HOLOPIS.COM, JAKARTA – Bakal Calon Wakil Gubernur Daerah Khusus Jakarta (DKJ), Rano Karno alias Si Doel menyatakan bahwa dirinya tidak akan menganggap lawan politiknya di Pilkada Jakarta 2024 sebagai lawan yang ringan. Akan tetapi ia memiliki keyakinan menang karena sudah mempelajari kekuatan dari dua lawan politiknya.

“Setiap lawan pasti punya kekuatan, tapi ya maaf bukan takabur, kekuatan udah bisa kita ukur,” kata Rano Karno dalam podcast di Close The Door bersama Deddy Corbuzier seperti dikutip Holopis.com, Selasa (10/9).

Jawaban ini diklaim Rano bukan bentuk kesombongan, akan tetapi memang dalam sebuah kompetisi atau pertempuran, langkah yang terbaik adalah mampu mengenali dan memperkirakan kekuatan lawan.

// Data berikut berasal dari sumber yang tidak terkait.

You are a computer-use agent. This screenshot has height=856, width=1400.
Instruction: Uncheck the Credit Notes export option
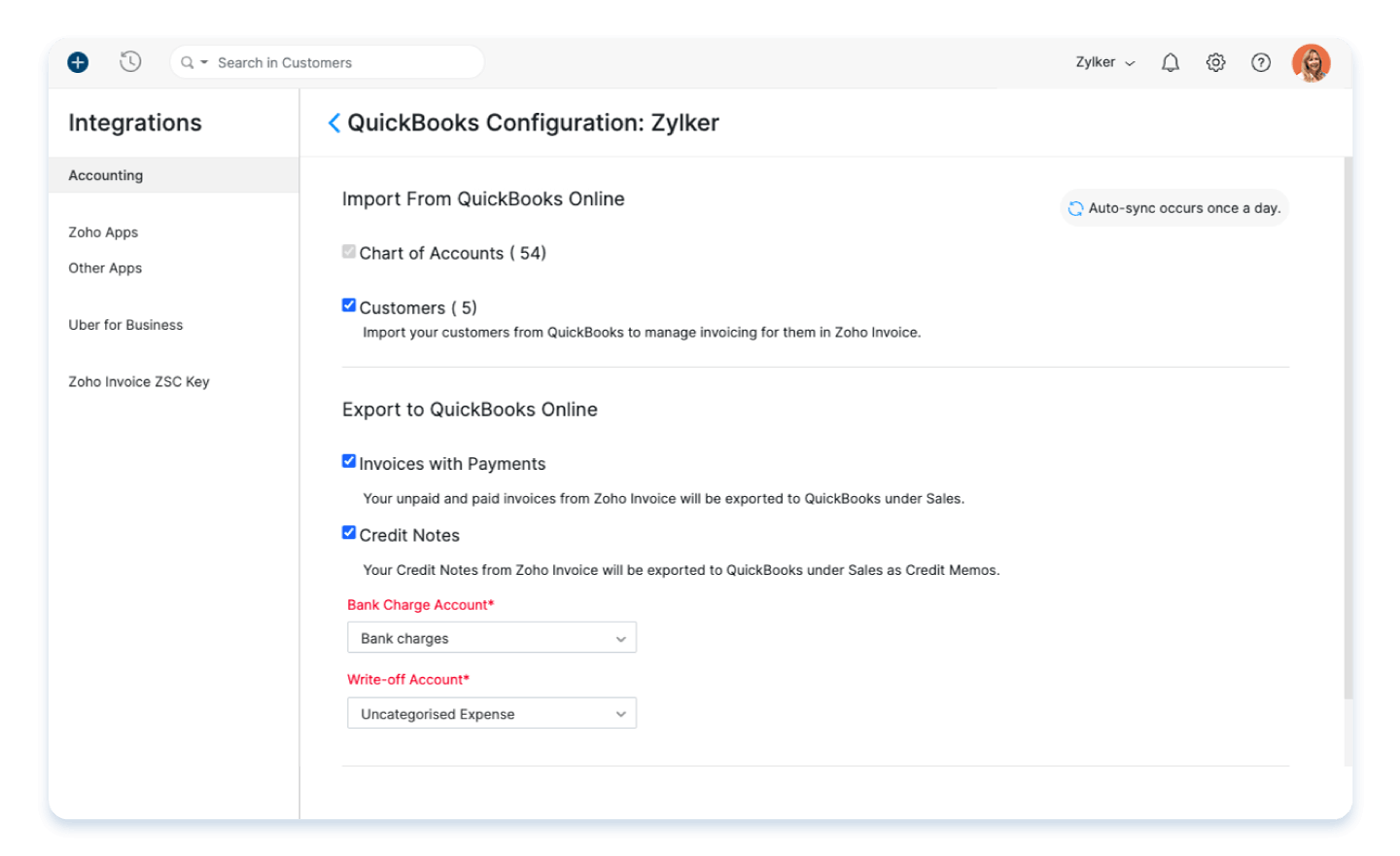coord(348,532)
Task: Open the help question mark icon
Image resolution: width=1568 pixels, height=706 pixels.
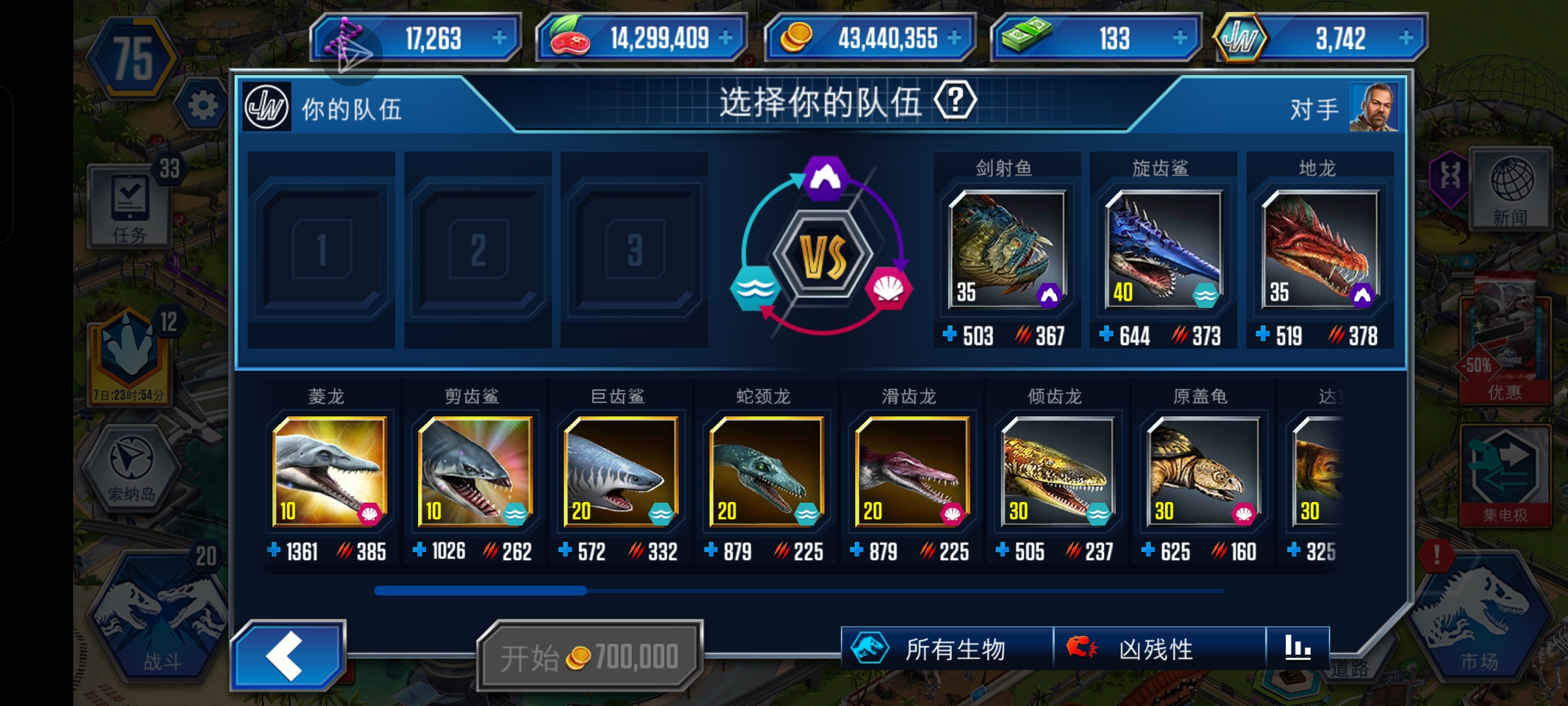Action: [955, 101]
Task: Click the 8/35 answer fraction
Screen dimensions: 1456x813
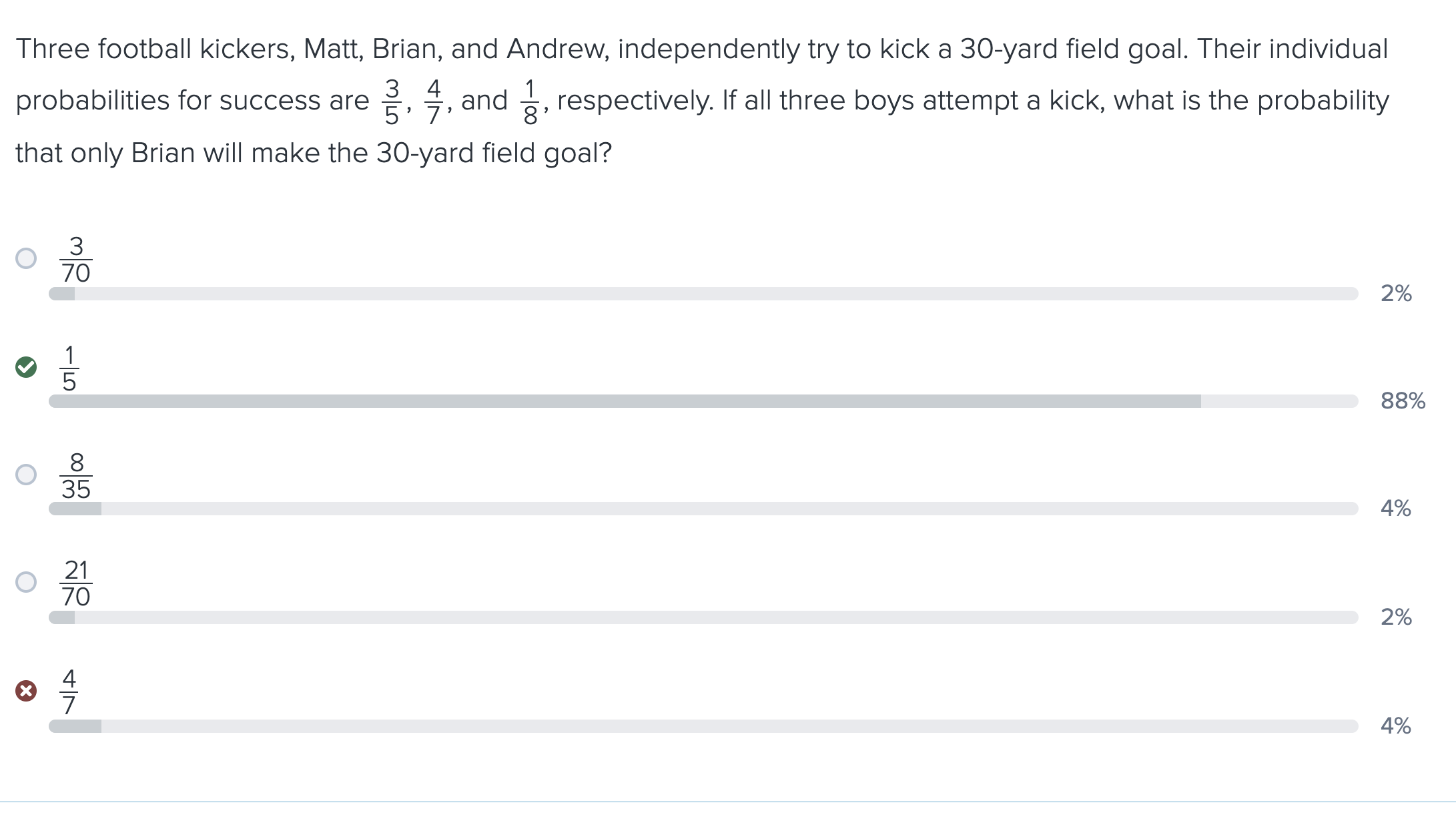Action: coord(76,476)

“Dibilang (pertandingan) berat tidak, ini wajar,” ujarnya.

Namun saat berbicara persentase kekuatan politik yang ada, ia pun akhirnya mengakui bahwa pertandingan ini memang cukup berat. Namun tidak langsung membuatnya merasa bahwa pasangan Pramono Anung Wibowo dan Rano Karno berkecil hati.

Makanya ini kenapa Pramono Anung kita nggak ganti nama. Biarin aja Mas Pram.

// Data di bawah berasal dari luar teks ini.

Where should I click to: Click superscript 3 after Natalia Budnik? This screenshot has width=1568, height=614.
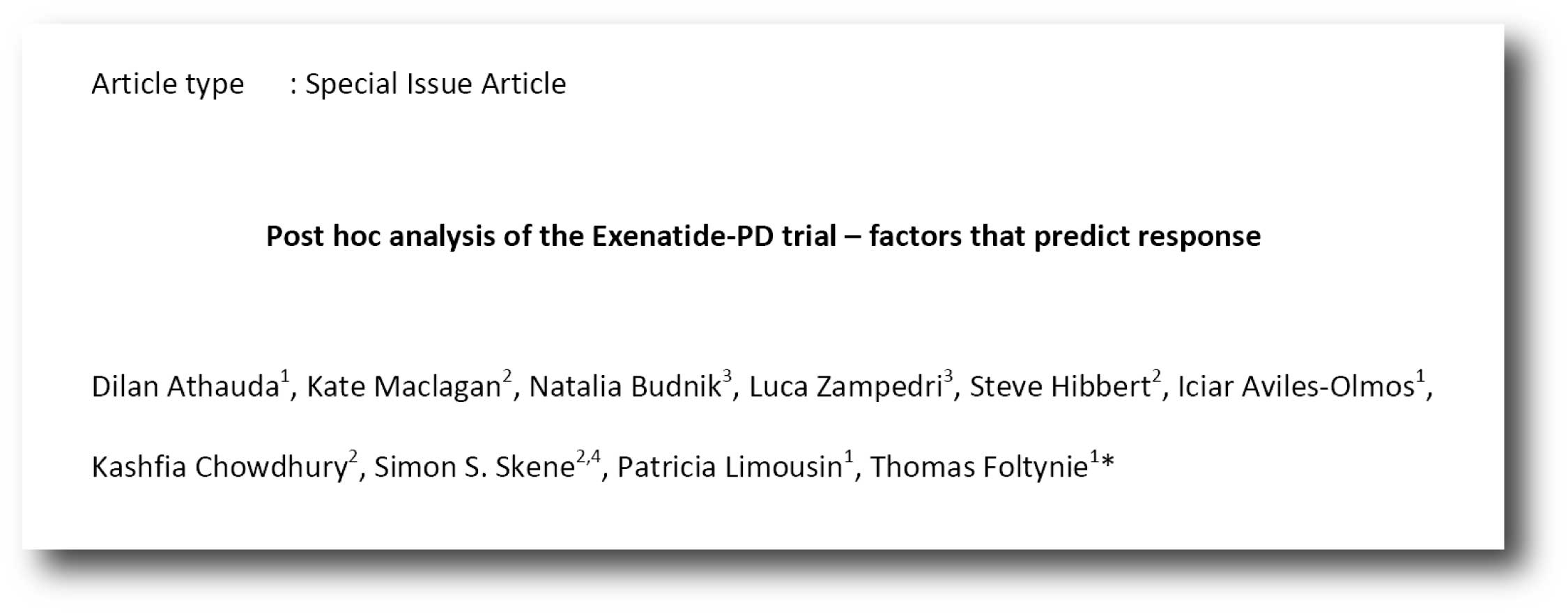[x=727, y=377]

Sehingga langkah untuk melawan kekuatan politik yang besar di satu kubu peserta Pilkada Jakarta adalah dengan menggerakkan massa yang lebih masif.

“14 persen melawan 86%. Berat, itulah kita gerakkan masyarakat yang luar biasa, pergerakan masyarakat ini di luar ekspektasi kita,” tandasnya.

Dalam podcast ini, Rano Karno pun mengaku sudah melakukan pemetaan basis pemilih untuk di Jakarta. Di mana basis primordialnya mayoritas Jawa. Sehingga suara pemilih Jawa di Pilkada Jakarta ini akan ditarik menggunakan nama Pramono Anung yang merupakan pria kelahiran Kediri.

Berdasarkan kalkulasi basis pemilih di Jakarta, Rano menyebut mayoritas penduduknya adalah dari kalangan suku Jawa sebesar 37-38 persen. Kemudian 27 % adalah masyarakat Betawi. Kemudian disusul oleh suku Sunda, Tionghoa dan lainnya.

Jika merujuk data 2010 yang dirilis oleh BPS (Badan Pusat Statistik), bahwa populasi kesukuan di Jakarta antara lain ;

  1. Jawa 35,16%
  2. Betawi 27,65%
  3. Sunda 15,27%
  4. Tionghoa 5,53%
  5. Batak 3,61%
  6. Minang 3,18%
  7. Melayu 1,62%, dan
  8. Lain-lain 7,98%.

“Makanya ini kenapa Pramono Anung kita nggak ganti nama. Biarin aja Mas Pram, ngapain repot-repot (rebranding),” terang Rano.